练习目标: 从下面的行中摘出所有含有字符串“Viewport”的行，大小写须完全一致。

练习数据:
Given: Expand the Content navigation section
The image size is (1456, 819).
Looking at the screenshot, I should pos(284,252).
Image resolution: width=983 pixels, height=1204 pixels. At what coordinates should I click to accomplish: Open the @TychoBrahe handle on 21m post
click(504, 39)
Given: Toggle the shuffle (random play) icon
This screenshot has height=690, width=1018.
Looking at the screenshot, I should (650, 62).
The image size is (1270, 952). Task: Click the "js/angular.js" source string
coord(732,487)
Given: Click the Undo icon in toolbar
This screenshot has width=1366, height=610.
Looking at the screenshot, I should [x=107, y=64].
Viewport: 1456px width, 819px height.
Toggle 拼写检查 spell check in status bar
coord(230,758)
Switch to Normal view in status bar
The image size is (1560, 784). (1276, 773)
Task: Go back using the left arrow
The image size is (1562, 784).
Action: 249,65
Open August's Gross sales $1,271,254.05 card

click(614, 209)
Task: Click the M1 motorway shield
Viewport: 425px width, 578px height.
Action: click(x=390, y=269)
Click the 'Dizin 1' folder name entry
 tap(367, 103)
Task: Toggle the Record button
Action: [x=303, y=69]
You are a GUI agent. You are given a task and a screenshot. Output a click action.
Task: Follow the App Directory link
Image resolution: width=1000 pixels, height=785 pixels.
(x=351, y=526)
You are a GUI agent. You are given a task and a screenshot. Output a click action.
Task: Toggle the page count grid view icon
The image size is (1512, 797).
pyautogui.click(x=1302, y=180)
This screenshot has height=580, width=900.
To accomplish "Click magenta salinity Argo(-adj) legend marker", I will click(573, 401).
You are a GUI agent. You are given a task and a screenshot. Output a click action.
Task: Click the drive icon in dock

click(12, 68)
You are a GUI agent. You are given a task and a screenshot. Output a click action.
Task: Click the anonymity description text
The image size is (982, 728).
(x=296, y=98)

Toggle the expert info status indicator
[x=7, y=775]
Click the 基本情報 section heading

参考答案:
Viewport: 1456px width, 819px height.
Viewport: 425px width, 578px height.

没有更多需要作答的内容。